» **Articolo**:
((

Scontri alla Scala: è il solito Stato di polizia.
Dalla cavalcata delle Walkirie a quelle di carabinieri e polizia.
Ieri in piazza della Scala abbiamo assistito alla solita, unica risposta di questo governo, di questo Stato: alla richiesta di diritti la soluzione è la repressione.
Periodo caldo, a dispetto delle temperature rigide e giornate innevate e piovose, questo per Milano. Sembra quasi di essere tornati agli anni settanta.
Tra Aler e Comune che “concedono” sedi pubbliche a gruppi neofascisti; teppisti in divisa scatenati nella caccia a studenti e lavoratori, che perdono il lavoro e il diritto al futuro; guerra agli immigrati, da via Imbonati fino a sconfinare a Brembate; in questa drammatica situazione la ricca borghesia e una classe politica corrotta, vuole divertirsi e godersi lo spettacolo della prima della Scala. Qualche giornale stamani titola che gli studenti se l’erano preparata bene, fumogeni e petardi, mentre glissavano sul fatto che Piazza della Scala e tutte le vie attorno erano state militarizzate stile Genova 2001 (450, ma forse molti di più, tra poliziotti e carabinieri in tenuta antisommossa, che nervosamente agitavano i manganelli, avevano sguardi da invasati tanto che qualcuno diceva “ma sono drogati”). Un numero esagerato di digossini, 40/50?, infiltrati in tutta la piazza che “scrutavano”-“ascoltavano”, per “prevenire” chissà quale sommossa popolare. Nessun giornalista ha “notato” la manovra orchestrata dalla questura che intorno alle 15.30 ha spezzato in due il fronte degli studenti, con in mezzo i lavoratori dello spettacolo proveniente da tutto il Paese, al di là delle contraddizioni interne, per impedire che vi fosse un fronte di protesta unitario e visibile, “non si può disturbare il divertimento delle signore in pelliccia”. Così come i cronisti non “notavano” l’indaffarato va e vieni della digos, da una parte all’altra della piazza, per impedire che i lavoratori e gli immigrati di via Imbonati, accorressero in supporto degli studenti, caricati vigliaccamente davanti e alle spalle.

))

» **Esercizi**:
• a. Riscrivi in forma più breve il paragrafo dell'articolo che comincia con «Periodo caldo», conservandone i fatti principali.
• b. Ricopia il passo dell'articolo da «Dalla cavalcata delle» a «è la repressione.», sostituendo «governo» con «esecutivo».

[Voci archiviate]
((

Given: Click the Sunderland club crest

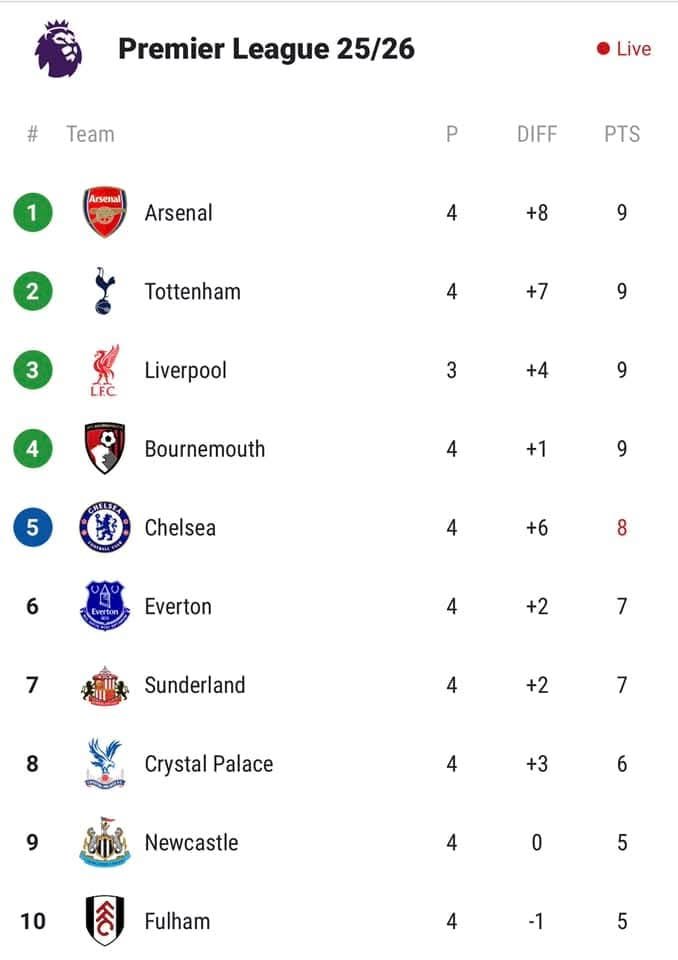Looking at the screenshot, I should tap(104, 685).
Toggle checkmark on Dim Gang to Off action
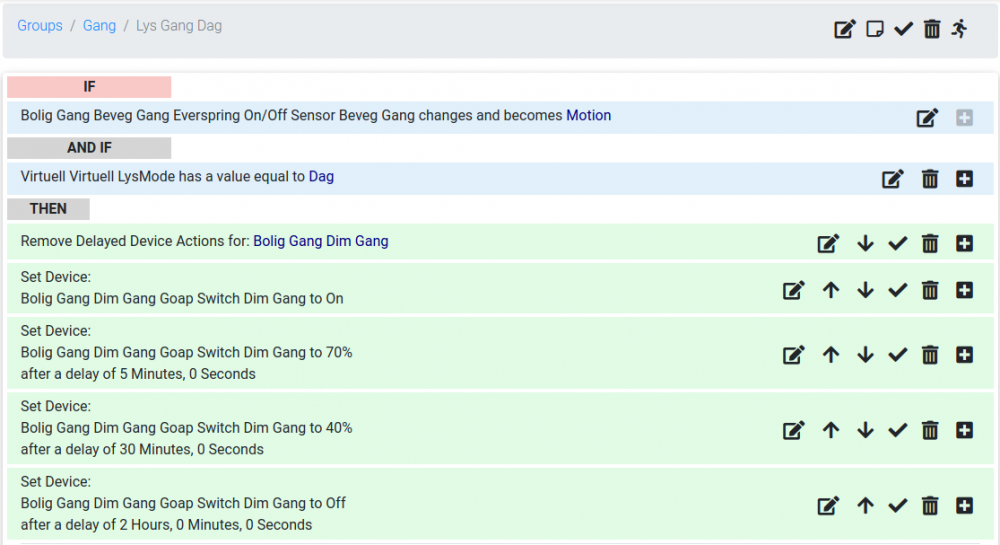Image resolution: width=1000 pixels, height=545 pixels. [x=898, y=505]
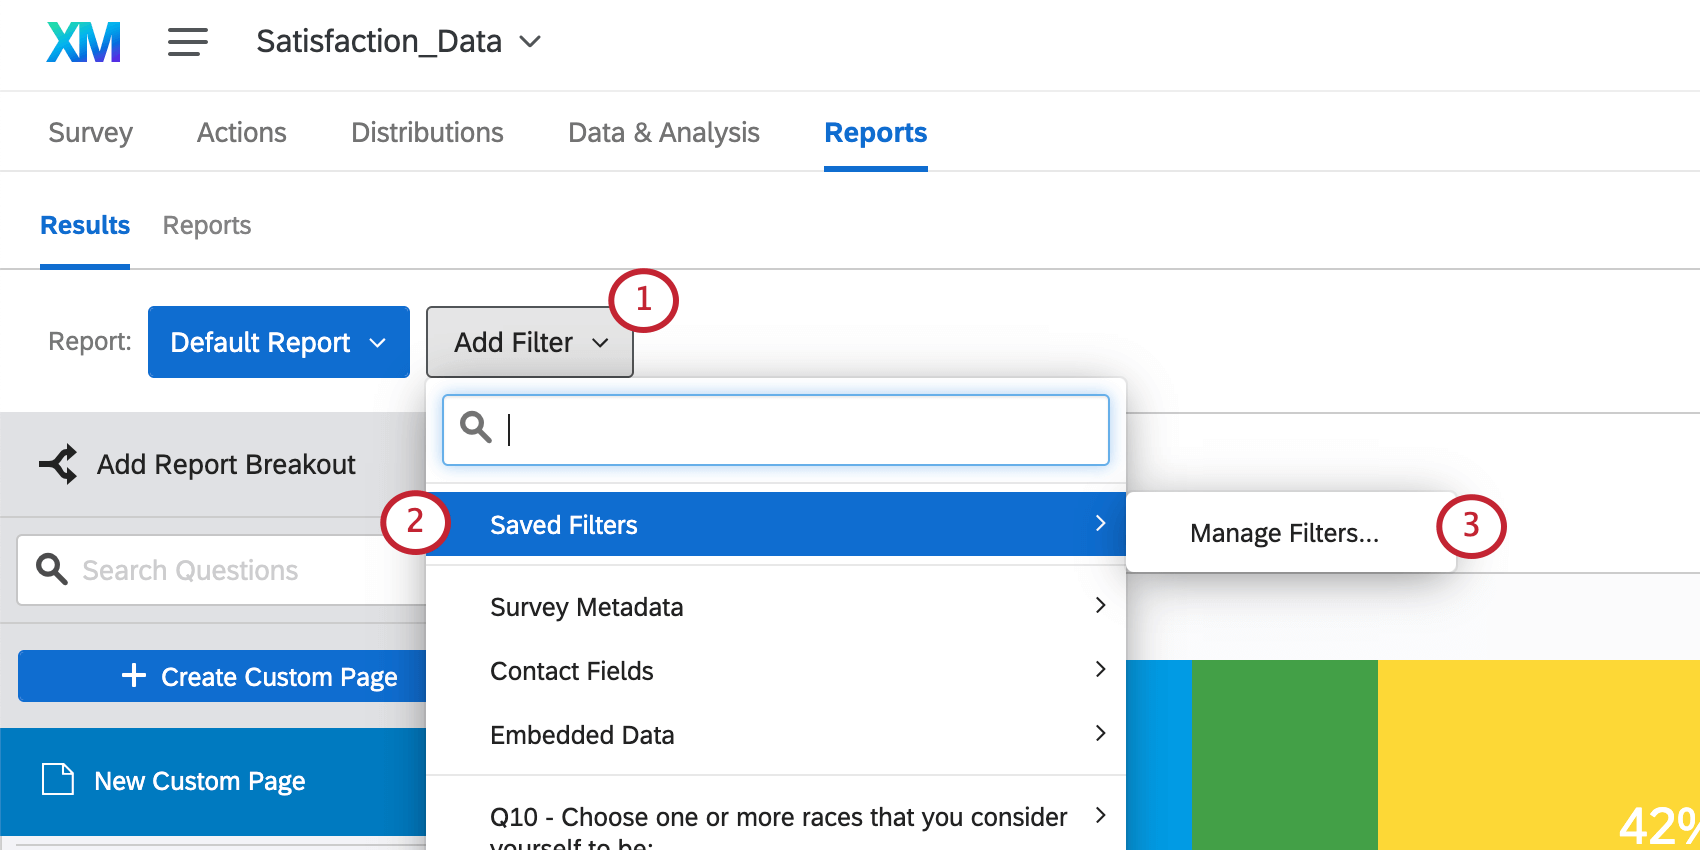The image size is (1700, 850).
Task: Click the Create Custom Page button
Action: 260,677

))

» **Soluzioni in ordine**:
• a. Nonostante il freddo, la neve e la pioggia, per Milano è un periodo caldo che sembra riportare agli anni settanta.

• b.
Dalla cavalcata delle Walkirie a quelle di carabinieri e polizia.
Ieri in piazza della Scala abbiamo assistito alla solita, unica risposta di questo esecutivo, di questo Stato: alla richiesta di diritti la soluzione è la repressione.